В 1966 году после трёх лет службы в «Современнике» она подала заявление об увольнении из театра и в тот же день позвонила в Театр киноактера, из которого уходила в «Современник». Попросилась обратно.
— Нечего прыгать по театрам! Ушли – так и до свидания! — ответ был жёстким.
Гурченко прорыдала весь день, а вечером, достав таблетку снотворного, в отчаянии подумала, что стоит выпить всю пачку и… Испугавшись своих мыслей, она набрала номер Марка Бернеса. Тот долго успокаивал её, и актриса спокойно уснула. Бернес сам попросил за Людмилу, наутро ей позвонили из Театра киноактёра и пригласили на работу.
— Там была своя компания — все однокурсники, им по тридцать, вспоминала Гурченко о «Современнике». — Мне двадцать семь. И я ученица. Когда я получила очередную Софью Исааковну, роль пожилой еврейки на кухне с примусом, подумала, что с примусом я уже хорошо три сезона поработала. И ушла из «Современника». Легко, со свободным сердцем»!

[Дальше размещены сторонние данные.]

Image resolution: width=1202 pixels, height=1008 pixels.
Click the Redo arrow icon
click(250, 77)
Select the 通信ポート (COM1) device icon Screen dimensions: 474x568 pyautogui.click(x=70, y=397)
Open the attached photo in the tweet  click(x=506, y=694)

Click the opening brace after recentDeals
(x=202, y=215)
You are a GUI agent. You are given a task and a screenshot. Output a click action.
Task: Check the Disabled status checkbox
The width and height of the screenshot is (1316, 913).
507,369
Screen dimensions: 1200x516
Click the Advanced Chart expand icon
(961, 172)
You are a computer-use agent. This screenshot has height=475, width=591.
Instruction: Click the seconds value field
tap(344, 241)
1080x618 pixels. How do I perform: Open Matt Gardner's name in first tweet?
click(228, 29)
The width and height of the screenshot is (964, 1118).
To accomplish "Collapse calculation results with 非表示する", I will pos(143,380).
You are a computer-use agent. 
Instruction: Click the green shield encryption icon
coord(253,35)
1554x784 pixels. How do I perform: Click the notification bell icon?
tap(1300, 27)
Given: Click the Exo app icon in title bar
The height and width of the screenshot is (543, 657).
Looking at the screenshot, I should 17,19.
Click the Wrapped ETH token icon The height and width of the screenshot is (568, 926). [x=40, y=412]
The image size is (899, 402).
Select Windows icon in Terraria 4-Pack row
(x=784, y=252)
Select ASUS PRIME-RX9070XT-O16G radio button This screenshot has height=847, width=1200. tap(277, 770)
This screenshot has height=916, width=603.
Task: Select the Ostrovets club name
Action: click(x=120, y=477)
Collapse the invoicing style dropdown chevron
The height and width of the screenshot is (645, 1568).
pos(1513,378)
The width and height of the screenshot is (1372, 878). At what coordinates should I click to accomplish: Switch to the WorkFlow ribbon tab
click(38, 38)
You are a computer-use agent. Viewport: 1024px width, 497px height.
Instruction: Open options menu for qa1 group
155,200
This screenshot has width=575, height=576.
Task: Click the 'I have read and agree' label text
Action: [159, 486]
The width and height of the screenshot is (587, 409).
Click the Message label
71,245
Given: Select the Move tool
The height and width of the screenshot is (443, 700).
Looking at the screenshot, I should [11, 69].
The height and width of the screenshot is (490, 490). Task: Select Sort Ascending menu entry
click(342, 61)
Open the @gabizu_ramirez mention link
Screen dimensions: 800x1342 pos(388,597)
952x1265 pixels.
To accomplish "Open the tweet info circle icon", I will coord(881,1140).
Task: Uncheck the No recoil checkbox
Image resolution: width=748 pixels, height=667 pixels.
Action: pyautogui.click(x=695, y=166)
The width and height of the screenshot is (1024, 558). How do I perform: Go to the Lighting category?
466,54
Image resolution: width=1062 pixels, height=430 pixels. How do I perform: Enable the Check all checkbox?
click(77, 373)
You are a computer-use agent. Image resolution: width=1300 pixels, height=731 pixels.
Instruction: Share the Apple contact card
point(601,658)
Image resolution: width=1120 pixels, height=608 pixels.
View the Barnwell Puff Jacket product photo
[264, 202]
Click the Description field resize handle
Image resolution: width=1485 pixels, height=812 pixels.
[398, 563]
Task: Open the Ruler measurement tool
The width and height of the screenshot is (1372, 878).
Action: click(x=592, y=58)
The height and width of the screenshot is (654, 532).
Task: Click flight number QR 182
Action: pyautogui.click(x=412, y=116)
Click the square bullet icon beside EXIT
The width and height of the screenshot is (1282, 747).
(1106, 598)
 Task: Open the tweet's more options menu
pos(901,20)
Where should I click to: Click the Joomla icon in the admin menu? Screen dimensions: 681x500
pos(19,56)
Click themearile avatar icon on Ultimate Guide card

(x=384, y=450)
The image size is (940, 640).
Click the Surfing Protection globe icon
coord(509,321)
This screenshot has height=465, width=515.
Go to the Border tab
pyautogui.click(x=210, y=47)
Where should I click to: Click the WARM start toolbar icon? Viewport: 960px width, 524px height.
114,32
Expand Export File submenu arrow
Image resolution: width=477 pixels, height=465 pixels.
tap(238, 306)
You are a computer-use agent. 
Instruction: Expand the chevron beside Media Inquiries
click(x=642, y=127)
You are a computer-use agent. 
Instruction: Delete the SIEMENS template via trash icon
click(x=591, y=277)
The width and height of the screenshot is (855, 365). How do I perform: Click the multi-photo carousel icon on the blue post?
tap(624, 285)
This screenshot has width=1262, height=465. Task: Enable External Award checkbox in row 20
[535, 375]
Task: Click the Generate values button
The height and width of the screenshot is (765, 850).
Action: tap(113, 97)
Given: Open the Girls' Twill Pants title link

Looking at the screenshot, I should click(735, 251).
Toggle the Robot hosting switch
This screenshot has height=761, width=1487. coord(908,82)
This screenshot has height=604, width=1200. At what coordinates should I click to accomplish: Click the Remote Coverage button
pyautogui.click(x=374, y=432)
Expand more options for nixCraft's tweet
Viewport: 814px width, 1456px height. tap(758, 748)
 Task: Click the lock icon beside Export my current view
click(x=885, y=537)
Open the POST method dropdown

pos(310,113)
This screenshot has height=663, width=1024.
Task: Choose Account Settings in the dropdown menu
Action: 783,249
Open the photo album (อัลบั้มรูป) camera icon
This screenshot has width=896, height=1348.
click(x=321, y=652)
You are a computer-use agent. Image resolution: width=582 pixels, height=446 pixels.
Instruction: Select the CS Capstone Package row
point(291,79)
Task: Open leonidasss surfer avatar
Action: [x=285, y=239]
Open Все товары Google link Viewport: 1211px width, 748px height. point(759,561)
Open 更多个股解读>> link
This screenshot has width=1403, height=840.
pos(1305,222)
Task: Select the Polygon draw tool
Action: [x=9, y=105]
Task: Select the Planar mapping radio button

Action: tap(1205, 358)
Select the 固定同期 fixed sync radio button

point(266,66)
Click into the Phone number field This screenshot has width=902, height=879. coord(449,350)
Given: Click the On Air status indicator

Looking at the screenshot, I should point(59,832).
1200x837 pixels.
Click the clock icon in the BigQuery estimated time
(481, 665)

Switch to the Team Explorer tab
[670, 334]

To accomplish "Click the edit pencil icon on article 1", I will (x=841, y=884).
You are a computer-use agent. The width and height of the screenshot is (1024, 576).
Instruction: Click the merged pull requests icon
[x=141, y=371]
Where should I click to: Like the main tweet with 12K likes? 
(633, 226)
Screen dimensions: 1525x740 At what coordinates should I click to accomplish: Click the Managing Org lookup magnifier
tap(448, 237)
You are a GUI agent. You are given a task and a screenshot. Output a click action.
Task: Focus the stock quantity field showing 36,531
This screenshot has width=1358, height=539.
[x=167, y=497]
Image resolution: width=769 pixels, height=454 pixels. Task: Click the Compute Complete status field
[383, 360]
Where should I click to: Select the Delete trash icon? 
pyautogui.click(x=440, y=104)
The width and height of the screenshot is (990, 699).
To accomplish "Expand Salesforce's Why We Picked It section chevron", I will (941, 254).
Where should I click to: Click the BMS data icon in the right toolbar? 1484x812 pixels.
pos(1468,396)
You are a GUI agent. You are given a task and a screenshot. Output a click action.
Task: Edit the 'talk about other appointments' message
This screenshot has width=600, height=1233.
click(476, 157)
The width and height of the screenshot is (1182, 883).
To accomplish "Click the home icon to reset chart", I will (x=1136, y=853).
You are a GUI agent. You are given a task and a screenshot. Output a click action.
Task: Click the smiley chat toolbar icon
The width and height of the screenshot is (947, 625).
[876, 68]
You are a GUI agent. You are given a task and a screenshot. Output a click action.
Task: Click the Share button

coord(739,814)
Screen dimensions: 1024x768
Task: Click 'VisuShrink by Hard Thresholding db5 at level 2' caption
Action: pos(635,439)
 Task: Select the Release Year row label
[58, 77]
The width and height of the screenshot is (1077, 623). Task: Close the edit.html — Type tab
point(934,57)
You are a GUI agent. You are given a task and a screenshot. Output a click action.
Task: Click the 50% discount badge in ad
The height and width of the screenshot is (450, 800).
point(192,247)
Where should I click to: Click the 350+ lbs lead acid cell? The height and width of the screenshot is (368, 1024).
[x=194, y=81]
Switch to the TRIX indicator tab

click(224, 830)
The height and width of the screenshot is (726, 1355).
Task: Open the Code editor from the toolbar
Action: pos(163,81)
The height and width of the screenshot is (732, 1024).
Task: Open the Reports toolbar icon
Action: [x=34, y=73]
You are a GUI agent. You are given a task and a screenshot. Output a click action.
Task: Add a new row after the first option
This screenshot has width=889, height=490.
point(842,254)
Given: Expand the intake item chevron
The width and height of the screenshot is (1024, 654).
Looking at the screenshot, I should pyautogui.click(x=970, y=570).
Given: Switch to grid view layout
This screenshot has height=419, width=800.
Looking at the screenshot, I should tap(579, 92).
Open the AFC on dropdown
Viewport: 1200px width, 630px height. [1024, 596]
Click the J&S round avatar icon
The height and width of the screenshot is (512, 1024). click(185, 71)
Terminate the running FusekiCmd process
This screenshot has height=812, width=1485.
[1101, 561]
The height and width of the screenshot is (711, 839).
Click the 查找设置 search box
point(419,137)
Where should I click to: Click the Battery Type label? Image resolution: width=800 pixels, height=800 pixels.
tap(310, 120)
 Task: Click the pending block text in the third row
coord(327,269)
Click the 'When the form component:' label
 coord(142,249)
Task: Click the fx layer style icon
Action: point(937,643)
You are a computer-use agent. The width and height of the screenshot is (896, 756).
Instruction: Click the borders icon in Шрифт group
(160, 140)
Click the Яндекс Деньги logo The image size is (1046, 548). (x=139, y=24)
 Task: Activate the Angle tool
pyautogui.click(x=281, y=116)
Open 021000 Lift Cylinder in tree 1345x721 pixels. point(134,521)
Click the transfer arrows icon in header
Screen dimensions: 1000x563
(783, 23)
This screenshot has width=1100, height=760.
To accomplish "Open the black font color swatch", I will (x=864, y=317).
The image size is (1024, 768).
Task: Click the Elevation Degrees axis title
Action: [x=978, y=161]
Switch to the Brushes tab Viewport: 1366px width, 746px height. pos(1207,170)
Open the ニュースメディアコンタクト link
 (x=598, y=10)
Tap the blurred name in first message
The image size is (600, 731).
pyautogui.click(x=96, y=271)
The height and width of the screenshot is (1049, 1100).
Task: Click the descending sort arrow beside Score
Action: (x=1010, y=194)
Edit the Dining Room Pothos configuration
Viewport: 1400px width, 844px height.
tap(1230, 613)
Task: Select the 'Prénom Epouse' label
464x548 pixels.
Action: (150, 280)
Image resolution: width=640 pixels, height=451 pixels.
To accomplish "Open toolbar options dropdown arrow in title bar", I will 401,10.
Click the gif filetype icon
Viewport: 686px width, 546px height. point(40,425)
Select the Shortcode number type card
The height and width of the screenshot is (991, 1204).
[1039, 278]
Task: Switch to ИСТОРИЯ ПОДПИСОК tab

Правда, Людмила Марковна с удовольствием вспоминала замечательное партнёрство с Олегом Далем в спектакле «Всегда в продаже».
— Олег исполнял роль трубача-джазмена, а я его подружку — стиляжку в черных чулках и короткой малиновой юбочке. История знакомая: поженились, ребенок, бедность. Их соединила музыка. Мы пели с Далем на два голоса нашему ребенку колыбельную — популярный американский рождественский блюз. Зал притихал. И от этого мы пели еще тише. И чувствовали, что «туда, туда»… Когда публика была особенно тонкой и чувственной, нас награждали аплодисментами.
А вскоре Гурченко встретила Александра Фадеева-младшего, который стал её третьим супругом из шести.
— Любовь у меня всегда была одна — большая, искренняя, чувственная, преданная. Вот только объекты менялись, — признавалась Гурченко. — Со мной можно «экспериментировать» — подводить, обманывать, крутить, вертеть. Я все терплю, терплю, жду, надеюсь, надеюсь… А потом — раз! И все! Внутри все пусто, все сгорело… Я почти всегда оставалась сидеть в пепле на развалинах.